Use the hyperparameters to try to improve generating semantic spaces (word embeddings) based on the Swiss SMS corpus. Follow the steps below to generate different trained word2vec models.

* Change the hyperparameters
* Train a new semantic space
* Explore your newly trained semantic space

Changing hyperparameters is one way to change the behavior of the training.
Hyperparameters are meant as tools to adapt the training process to the nature, context and amount of training data. It should become clear that it is a great advantage if the training process is fast (as in does not take a lot of time). 

You should address the following questions:

* What hyperparameters impact the training the most? Try to get an understanding of the effect of the hyperparameters. How do the results change if you adjust the available hyperparameters. 
* Compare some of your trained semantic spaces. What is your setting that works best for the SMS dataset?
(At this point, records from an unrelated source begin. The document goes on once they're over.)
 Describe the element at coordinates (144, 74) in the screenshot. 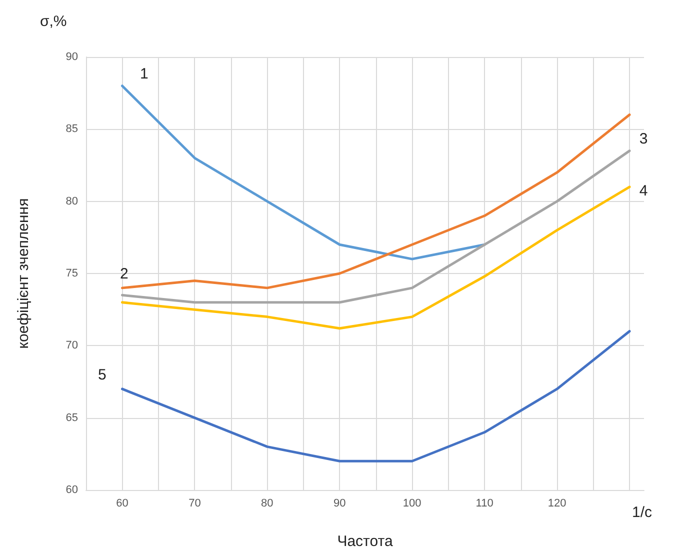

I see `series-label: 1` at that location.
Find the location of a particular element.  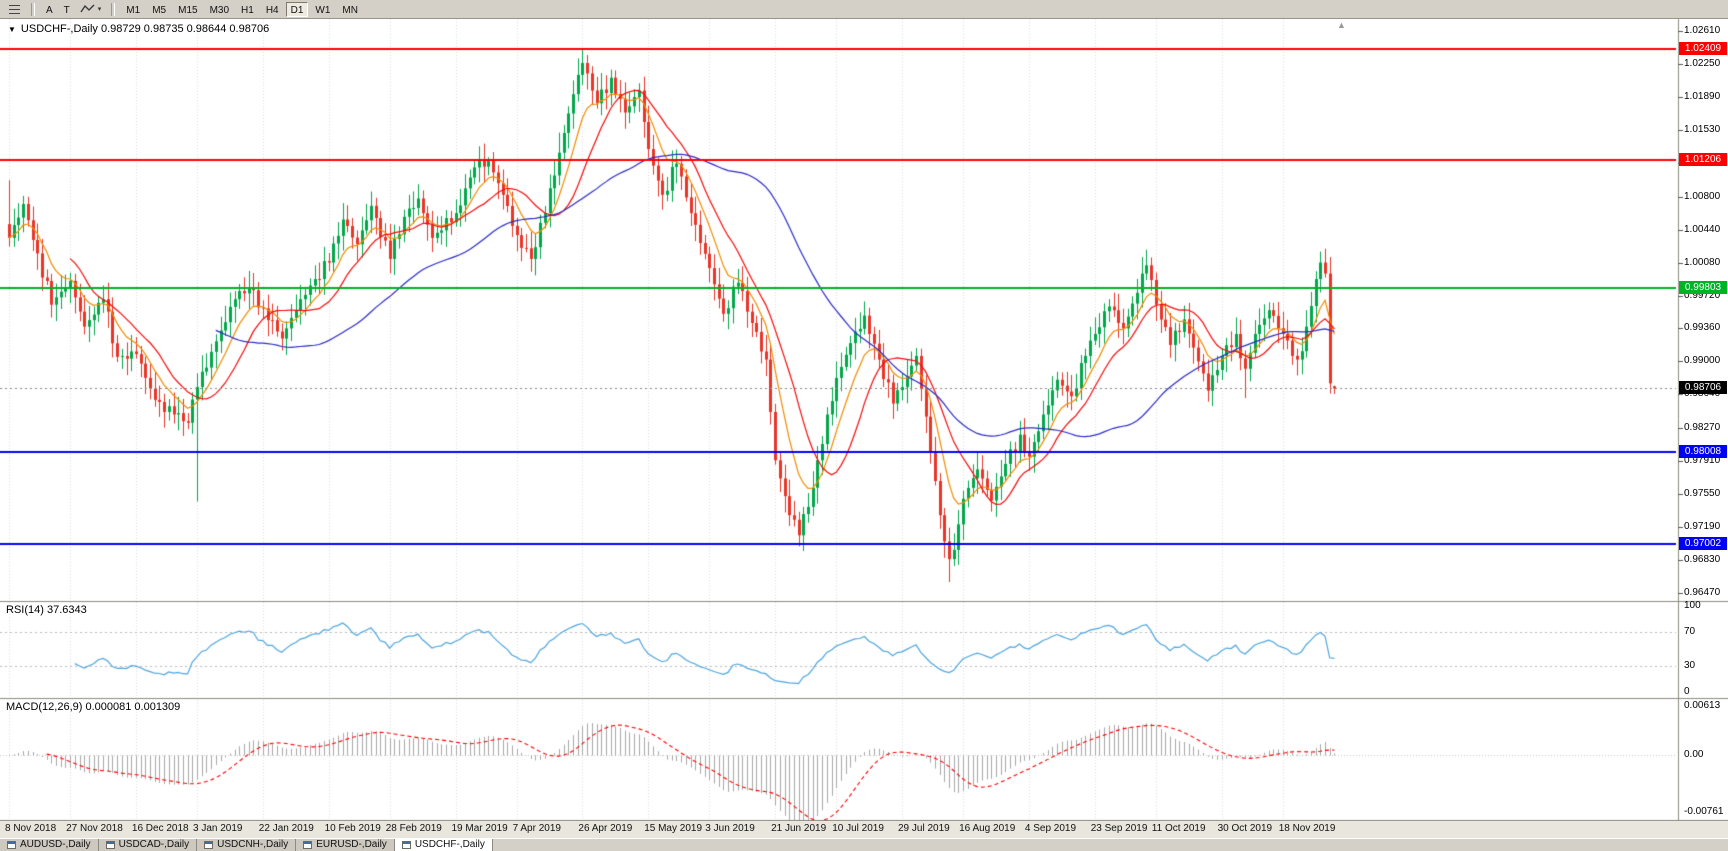

rsi-axis-tick: 100 is located at coordinates (1692, 606).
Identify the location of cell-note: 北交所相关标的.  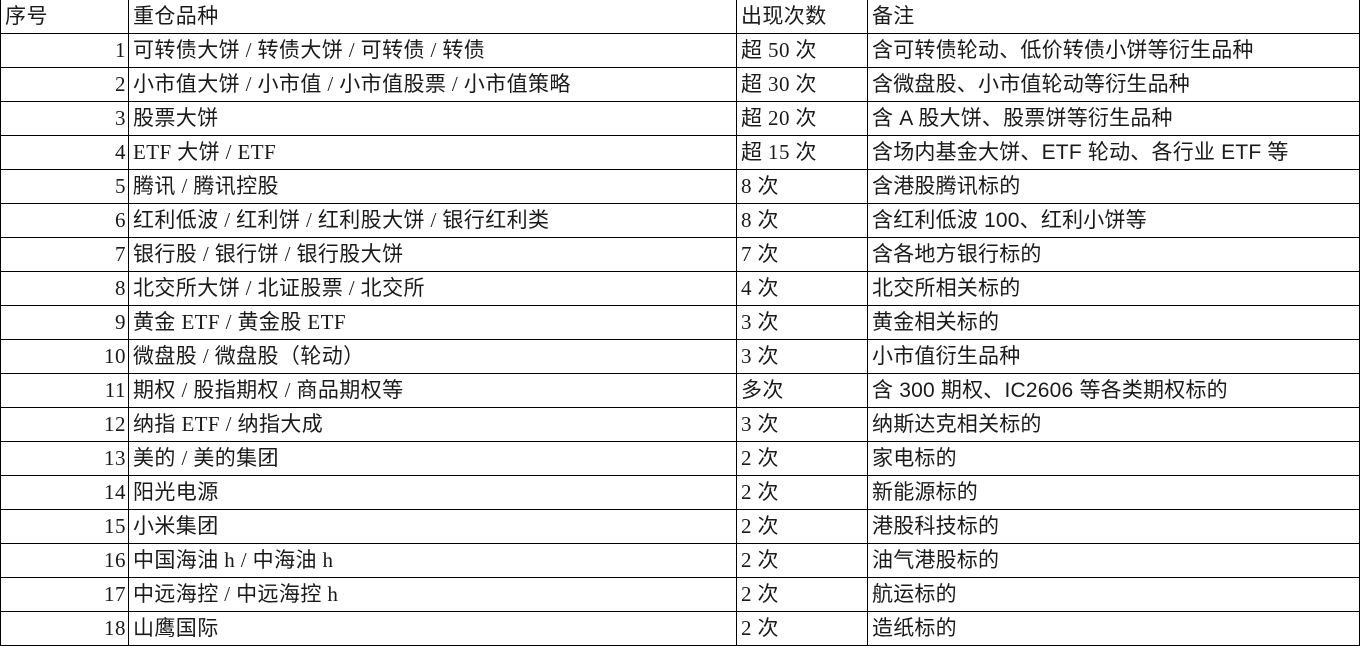
(1114, 288).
# Exercise - Training Data


## Train with Reviews Data

There is a second dataset available for unsupervised training. 

    reviews_data.txt.gz

This dataset consists of review data collected from a variety of sources.
You can find details here: http://kavita-ganesan.com/entity-ranking-data/

## More Data -> Better Results

Adjusting the data used for training is the second major possibility for optimising models we train.
Generally it can be said that:
* more data -> better results
* higher quality data -> better results



However the **domain** of the data must fit our goals.
E.g. review data might be very good to train the meaning of adjectives but less viable to train vocabulary relating to engineering. 

## Re-visiting Hyperparameter Effect

Sometimes the effect of hyperparameters can only be observed if we have enough high quality training data.
Training on too small datasets will lead to 'random' results and lead to 'random' observed impact of hyperparameters.

Given the bigger dataset, please re-visit the analysis we did before.

* Switch to the new dataset and start evaluating the effect of the following two hyperparameters:
   * window
   * min_count
   
Having a larger dataset should allow us to make ***more reliable*** observations.

## Saving Models to Disk

When training these larger models we should also start to write the training output to disk.

You can use: `model.wv.save_word2vec_format(path)` function of the model to do so.

### Versioning of Models

Machine learning is a game of complexity.
Even in the most simplistic setups you will usually deal with quite a range of factors (algorithm implementations, large amount of used packages, pre-processing pipelines, training material).

It is therefore ***very important*** to get a habit of clean and exact house-keeping from the beginning on.

At the least your setup should document and version:

* Training Material Used (i.e. what collection, e.g. timestamped, S3 bucket)
* Codebase Used (git tag or commit hash)
* Hyperparameters used

It can be handy to encode some of this information into the serialised model name as shown below. 

E.g. `model.wv.save_word2vec_format('./word2vec_swiss_text_d150_ww10_min2')`


When training with different hyperparameters during this exercise please save the resulting models. 
We will need them for the next notebook.